EXTRACTED MATERIAL:
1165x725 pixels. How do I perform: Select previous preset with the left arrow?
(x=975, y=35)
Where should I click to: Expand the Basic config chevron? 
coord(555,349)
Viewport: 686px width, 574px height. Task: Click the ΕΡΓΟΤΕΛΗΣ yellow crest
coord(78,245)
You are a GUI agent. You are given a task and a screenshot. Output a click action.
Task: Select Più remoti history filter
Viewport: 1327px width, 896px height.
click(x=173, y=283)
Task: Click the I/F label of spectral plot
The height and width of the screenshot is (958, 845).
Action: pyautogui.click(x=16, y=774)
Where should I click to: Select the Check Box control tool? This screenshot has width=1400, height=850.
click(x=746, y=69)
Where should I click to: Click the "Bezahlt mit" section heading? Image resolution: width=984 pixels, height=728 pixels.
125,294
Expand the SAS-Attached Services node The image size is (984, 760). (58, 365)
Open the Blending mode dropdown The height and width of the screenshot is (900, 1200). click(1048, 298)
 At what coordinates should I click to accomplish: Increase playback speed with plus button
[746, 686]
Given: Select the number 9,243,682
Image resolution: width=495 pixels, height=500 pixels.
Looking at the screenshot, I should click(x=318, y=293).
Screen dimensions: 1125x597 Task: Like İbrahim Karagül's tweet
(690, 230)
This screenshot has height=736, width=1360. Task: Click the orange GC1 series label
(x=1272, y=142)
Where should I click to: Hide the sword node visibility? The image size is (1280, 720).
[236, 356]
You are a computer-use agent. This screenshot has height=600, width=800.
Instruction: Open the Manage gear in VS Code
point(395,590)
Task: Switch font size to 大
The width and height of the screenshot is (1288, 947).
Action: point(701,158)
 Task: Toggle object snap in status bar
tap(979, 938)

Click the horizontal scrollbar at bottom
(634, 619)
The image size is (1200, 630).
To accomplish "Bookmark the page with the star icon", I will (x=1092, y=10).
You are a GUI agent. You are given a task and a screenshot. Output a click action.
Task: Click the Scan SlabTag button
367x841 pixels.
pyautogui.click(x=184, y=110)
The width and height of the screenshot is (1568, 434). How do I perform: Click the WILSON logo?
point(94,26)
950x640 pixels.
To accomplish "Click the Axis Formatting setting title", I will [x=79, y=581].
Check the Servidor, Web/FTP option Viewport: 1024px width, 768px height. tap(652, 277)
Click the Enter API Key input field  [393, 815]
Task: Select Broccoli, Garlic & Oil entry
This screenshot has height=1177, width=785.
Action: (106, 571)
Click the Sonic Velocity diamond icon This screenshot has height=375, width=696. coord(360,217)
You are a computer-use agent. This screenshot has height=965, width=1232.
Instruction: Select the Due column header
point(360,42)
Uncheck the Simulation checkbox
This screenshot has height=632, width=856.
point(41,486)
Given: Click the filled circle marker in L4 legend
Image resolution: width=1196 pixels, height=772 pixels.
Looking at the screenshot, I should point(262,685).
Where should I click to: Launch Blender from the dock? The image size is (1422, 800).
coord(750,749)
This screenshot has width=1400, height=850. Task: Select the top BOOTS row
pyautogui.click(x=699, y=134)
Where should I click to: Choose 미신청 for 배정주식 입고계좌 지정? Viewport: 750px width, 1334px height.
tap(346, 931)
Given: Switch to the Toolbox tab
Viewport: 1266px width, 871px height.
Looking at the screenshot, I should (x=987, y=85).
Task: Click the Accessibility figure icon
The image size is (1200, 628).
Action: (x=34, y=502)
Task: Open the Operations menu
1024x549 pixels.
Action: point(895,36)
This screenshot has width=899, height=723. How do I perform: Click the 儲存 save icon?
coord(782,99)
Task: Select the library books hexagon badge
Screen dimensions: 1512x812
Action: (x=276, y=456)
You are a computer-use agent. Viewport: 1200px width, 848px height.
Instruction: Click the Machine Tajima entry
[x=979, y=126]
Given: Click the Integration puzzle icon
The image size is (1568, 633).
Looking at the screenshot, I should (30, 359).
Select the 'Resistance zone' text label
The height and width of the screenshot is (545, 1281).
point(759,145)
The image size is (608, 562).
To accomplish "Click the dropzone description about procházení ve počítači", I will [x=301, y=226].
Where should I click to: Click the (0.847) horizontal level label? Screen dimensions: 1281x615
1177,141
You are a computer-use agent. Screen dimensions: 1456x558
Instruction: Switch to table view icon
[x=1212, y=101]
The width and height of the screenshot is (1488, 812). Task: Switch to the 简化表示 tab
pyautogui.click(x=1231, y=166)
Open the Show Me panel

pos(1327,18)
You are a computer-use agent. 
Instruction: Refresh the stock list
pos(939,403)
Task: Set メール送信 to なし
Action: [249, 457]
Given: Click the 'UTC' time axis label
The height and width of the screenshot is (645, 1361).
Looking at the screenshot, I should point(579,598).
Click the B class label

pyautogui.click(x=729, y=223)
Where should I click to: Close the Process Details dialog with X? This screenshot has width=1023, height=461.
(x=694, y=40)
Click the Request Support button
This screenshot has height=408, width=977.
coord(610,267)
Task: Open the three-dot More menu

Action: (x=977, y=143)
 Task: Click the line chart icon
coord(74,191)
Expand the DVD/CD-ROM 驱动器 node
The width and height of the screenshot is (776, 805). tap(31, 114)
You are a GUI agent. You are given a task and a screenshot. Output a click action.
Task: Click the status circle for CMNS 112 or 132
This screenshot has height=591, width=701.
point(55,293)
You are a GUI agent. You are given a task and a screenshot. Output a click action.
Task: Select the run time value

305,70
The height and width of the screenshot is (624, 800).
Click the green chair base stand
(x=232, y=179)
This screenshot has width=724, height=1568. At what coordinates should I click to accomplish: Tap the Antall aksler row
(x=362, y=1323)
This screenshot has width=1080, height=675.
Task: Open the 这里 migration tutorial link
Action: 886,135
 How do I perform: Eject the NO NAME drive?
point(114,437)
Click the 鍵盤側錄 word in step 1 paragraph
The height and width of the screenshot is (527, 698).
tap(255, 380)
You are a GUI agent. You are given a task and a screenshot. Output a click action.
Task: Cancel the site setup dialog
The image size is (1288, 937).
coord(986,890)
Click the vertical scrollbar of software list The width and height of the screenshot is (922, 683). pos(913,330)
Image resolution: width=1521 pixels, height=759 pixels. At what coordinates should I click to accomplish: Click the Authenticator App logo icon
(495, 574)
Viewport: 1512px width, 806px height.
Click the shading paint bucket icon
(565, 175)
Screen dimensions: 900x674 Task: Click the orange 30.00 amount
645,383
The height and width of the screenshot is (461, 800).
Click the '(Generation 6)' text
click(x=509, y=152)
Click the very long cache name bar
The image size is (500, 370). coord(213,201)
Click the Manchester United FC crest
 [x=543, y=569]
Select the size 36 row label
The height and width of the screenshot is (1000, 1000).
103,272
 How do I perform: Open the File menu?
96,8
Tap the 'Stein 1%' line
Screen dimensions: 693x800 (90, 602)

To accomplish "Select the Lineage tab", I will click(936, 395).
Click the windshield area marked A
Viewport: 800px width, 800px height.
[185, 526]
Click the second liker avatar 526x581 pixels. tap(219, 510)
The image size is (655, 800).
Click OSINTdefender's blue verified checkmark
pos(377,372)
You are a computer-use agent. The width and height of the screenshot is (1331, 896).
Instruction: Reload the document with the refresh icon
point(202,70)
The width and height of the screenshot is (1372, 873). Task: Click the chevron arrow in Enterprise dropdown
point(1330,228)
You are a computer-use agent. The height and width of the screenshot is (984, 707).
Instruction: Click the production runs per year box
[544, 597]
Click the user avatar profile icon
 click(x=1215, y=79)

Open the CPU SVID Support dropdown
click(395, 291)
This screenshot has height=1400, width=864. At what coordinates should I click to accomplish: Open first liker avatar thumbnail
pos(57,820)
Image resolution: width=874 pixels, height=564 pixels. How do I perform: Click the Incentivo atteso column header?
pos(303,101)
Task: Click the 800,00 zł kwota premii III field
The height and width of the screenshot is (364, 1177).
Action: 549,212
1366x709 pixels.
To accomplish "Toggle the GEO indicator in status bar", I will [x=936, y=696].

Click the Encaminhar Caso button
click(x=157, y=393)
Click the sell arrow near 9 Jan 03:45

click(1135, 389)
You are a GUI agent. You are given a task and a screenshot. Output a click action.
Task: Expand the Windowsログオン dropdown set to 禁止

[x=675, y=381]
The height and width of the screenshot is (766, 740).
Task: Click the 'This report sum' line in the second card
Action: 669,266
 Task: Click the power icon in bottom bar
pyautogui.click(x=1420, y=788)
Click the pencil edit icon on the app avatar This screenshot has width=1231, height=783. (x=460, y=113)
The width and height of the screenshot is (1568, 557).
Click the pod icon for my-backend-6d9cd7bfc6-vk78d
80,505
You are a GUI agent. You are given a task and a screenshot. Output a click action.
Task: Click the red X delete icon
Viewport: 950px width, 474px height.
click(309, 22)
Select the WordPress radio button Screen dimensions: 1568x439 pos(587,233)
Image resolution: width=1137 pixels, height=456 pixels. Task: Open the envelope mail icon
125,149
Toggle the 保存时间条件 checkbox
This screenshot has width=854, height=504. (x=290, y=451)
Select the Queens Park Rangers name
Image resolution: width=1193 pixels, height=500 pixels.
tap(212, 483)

REQUIRED ACTION: All that is wanted is an exact copy of the lines above from the one with "Where should I click to: Expand" through the one with "Check the Servidor, Web/FTP", with both ends included.

ANSWER TO THIS TASK:
Where should I click to: Expand the Basic config chevron? 
coord(555,349)
Viewport: 686px width, 574px height. Task: Click the ΕΡΓΟΤΕΛΗΣ yellow crest
coord(78,245)
You are a GUI agent. You are given a task and a screenshot. Output a click action.
Task: Select Più remoti history filter
Viewport: 1327px width, 896px height.
click(x=173, y=283)
Task: Click the I/F label of spectral plot
The height and width of the screenshot is (958, 845).
Action: pyautogui.click(x=16, y=774)
Where should I click to: Select the Check Box control tool? This screenshot has width=1400, height=850.
click(x=746, y=69)
Where should I click to: Click the "Bezahlt mit" section heading? Image resolution: width=984 pixels, height=728 pixels.
125,294
Expand the SAS-Attached Services node The image size is (984, 760). (58, 365)
Open the Blending mode dropdown The height and width of the screenshot is (900, 1200). click(1048, 298)
 At what coordinates should I click to accomplish: Increase playback speed with plus button
[746, 686]
Given: Select the number 9,243,682
Image resolution: width=495 pixels, height=500 pixels.
Looking at the screenshot, I should click(x=318, y=293).
Screen dimensions: 1125x597 Task: Like İbrahim Karagül's tweet
(690, 230)
This screenshot has height=736, width=1360. Task: Click the orange GC1 series label
(x=1272, y=142)
Where should I click to: Hide the sword node visibility? The image size is (1280, 720).
[236, 356]
You are a computer-use agent. This screenshot has height=600, width=800.
Instruction: Open the Manage gear in VS Code
point(395,590)
Task: Switch font size to 大
The width and height of the screenshot is (1288, 947).
Action: point(701,158)
 Task: Toggle object snap in status bar
tap(979, 938)

Click the horizontal scrollbar at bottom
(634, 619)
The image size is (1200, 630).
To accomplish "Bookmark the page with the star icon", I will (x=1092, y=10).
You are a GUI agent. You are given a task and a screenshot. Output a click action.
Task: Click the Scan SlabTag button
367x841 pixels.
pyautogui.click(x=184, y=110)
The width and height of the screenshot is (1568, 434). How do I perform: Click the WILSON logo?
point(94,26)
950x640 pixels.
To accomplish "Click the Axis Formatting setting title", I will [x=79, y=581].
Check the Servidor, Web/FTP option Viewport: 1024px width, 768px height. tap(652, 277)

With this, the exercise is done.